Donald Trump lors du débat présidentiel américain, sur le plateau de la chaîne ABC, à Philadelphie (Pennsylvanie), le 10 septembre 2024.

Donald Trump lors du débat présidentiel américain, sur le plateau de la chaîne ABC, à Philadelphie (Pennsylvanie), le 10 septembre 2024.  

Le débat débuta par l’économie. Kamala Harris défendit son plan immobilier et ses initiatives en faveur des petites entreprises, en contraste avec son rival et ses « baisses d’impôts pour les milliardaires et les grandes entreprises, qui provoqueront 5 000 milliards de dollars de déficit supplémentaire », selon elle. De son côté, l’ancien président vanta ses projets de taxes élevées sur les importations, en assurant qu’elles ne provoqueraient pas d’inflation massive. « D’autres pays vont enfin, après soixante-quinze ans, nous rembourser pour tout ce que nous avons fait pour le monde », dit-il. Donald Trump préféra en venir au cœur de son propos : l’immigration. « On a des millions de gens qui se déversent dans notre pays en provenance de prisons, d’institutions psychiatriques », assura-t-il, en ajoutant que ces migrants « prennent le contrôle de villes ».

Kamala Harris expédia cette question, identifiée comme l’un de ses points faibles dans les sondages. Elle rappela que Donald Trump avait poussé les élus républicains à la Chambre des représentants à bloquer le texte sénatorial bipartisan qui aurait renforcé les moyens policiers à la frontière avec le Mexique. « Il préfère faire campagne sur un problème plutôt que de résoudre un problème », dit-elle de son rival.

L’avortement fut l’une des passes d’armes les plus marquantes. Donald Trump loua « le génie, le cœur et la force » des juges conservateurs de la Cour suprême, qui ont renvoyé la question aux Etats et supprimé le droit fédéral. La voix de Kamala Harris se tendit jusqu’au chevrotement, en évoquant le sort des femmes contraintes de fuir les Etats qui interdisent l’interruption volontaire de grossesse, pour l’obtenir ailleurs. La vice-présidente qualifia d’« immoral » le fait qu’une victime de viol ne puisse prendre une décision concernant son propre corps, en cas de grossesse. « Et personne n’est obligé d’abandonner sa foi ou ses convictions profondément ancrées pour s’accorder sur le fait que le gouvernement, et certainement pas Donald Trump, ne devrait dire à une femme ce qu’elle doit faire avec son corps », ajouta-t-elle. Kamala Harris répéta son engagement en faveur d’une loi fédérale garantissant le droit à l’avortement.
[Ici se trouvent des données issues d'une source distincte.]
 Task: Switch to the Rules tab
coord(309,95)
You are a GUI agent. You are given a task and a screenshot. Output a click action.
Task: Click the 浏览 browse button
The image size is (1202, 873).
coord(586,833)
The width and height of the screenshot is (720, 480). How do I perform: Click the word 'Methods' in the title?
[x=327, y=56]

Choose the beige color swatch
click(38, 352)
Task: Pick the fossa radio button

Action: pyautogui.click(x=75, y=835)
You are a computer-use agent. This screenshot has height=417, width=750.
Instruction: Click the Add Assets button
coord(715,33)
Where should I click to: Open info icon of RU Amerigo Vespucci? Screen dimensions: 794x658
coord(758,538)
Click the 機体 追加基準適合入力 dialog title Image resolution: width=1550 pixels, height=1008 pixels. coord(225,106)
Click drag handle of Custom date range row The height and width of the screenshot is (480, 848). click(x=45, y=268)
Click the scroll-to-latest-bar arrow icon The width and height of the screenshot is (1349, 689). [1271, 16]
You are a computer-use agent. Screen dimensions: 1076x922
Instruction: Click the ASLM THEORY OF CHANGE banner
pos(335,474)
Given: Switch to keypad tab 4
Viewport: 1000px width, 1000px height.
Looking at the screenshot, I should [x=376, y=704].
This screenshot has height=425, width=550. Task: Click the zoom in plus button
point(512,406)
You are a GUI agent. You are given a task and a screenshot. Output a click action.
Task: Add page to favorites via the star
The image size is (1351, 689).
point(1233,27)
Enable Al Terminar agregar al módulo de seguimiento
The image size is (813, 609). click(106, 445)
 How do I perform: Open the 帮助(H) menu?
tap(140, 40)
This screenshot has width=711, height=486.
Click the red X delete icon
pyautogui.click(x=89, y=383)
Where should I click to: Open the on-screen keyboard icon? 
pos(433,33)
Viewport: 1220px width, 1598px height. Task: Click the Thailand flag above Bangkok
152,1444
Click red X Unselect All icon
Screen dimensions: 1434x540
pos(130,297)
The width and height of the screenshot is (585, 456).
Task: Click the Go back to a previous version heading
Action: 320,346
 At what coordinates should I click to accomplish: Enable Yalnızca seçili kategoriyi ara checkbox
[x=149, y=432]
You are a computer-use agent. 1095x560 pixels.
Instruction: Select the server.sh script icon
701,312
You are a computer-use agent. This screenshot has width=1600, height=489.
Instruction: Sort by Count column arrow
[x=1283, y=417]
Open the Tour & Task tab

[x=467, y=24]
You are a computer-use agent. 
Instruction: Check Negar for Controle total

Donald Trump, lui, garda l’ambiguïté sur l’hypothèse d’un texte inverse, interdisant la procédure dans tout le pays, préférant dévier la conversation sur la dette étudiante.

A plusieurs reprises, il accusa Kamala Harris de « détruire le pays », qui risquerait de se transformer en un « Venezuela sous stéroïdes ». Dénonçant son « agenda d’extrême gauche », l’ancien président affirma : « Elle veut confisquer vos armes et elle ne permettra jamais la fracturation hydraulique en Pennsylvanie. » Kamala Harris rappela qu’elle soutenait cette méthode d’extraction. Sur l’autre point, sa lame fut implacable. « Tim Walz et moi possédons tous les deux des armes. Nous ne prendrons les armes de personne. Alors, arrêtez avec les mensonges continus sur ce truc », dit Kamala Harris.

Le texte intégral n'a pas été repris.